Start EXERCISE INPUTS
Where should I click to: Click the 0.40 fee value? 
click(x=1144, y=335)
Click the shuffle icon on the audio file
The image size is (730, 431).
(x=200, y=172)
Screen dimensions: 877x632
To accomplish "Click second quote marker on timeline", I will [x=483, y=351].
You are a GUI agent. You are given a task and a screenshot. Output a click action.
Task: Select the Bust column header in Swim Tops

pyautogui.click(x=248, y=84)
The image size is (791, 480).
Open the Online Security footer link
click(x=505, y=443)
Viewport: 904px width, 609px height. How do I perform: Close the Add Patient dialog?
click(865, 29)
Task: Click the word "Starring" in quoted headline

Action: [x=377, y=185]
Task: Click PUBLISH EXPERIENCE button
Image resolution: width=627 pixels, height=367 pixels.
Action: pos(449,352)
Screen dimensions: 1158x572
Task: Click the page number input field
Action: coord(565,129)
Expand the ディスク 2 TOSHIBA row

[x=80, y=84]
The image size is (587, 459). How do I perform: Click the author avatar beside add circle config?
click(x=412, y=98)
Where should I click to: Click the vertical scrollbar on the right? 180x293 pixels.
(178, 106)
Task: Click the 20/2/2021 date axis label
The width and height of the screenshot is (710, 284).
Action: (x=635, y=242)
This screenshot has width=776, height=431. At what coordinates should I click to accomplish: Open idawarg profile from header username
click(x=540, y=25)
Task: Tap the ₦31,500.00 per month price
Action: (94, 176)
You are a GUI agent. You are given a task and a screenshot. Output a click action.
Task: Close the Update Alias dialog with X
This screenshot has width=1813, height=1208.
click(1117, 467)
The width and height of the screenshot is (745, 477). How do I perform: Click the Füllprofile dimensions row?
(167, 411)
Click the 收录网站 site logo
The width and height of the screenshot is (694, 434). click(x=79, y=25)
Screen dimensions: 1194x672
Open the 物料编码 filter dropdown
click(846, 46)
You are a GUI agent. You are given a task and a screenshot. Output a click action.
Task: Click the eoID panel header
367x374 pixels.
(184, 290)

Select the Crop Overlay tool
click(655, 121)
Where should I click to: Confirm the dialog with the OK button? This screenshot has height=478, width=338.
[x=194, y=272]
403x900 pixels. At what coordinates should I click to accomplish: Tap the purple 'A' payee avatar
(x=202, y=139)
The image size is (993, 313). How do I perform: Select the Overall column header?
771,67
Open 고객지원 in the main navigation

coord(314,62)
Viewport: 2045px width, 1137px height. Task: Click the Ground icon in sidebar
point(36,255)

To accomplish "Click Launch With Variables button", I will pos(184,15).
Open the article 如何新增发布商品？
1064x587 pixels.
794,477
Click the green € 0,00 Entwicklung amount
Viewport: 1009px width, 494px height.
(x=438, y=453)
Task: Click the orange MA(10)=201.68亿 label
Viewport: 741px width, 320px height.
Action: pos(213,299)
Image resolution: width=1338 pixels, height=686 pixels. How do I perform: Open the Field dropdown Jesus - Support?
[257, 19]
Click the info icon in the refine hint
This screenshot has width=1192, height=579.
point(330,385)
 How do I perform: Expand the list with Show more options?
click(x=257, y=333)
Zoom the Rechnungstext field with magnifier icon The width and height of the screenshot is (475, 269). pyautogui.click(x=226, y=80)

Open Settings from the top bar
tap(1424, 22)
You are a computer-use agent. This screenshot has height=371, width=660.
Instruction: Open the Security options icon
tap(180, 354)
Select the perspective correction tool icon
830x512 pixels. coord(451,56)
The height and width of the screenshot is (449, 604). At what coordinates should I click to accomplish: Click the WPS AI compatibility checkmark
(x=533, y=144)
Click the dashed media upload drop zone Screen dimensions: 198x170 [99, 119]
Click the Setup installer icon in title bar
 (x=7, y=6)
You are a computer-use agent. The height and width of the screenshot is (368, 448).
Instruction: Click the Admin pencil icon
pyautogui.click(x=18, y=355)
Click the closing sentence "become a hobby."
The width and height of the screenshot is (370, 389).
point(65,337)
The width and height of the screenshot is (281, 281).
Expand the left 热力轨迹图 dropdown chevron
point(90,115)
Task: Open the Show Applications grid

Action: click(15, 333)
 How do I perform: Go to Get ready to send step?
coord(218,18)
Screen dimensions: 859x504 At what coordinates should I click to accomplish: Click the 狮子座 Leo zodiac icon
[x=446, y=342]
End EXERCISE INPUTS
_EXERCISE DESCRIPTION_
How many lines in the records contain the string "Show" with matching capitalization? Reply with the number only.

_PROBLEM SOLUTION_
2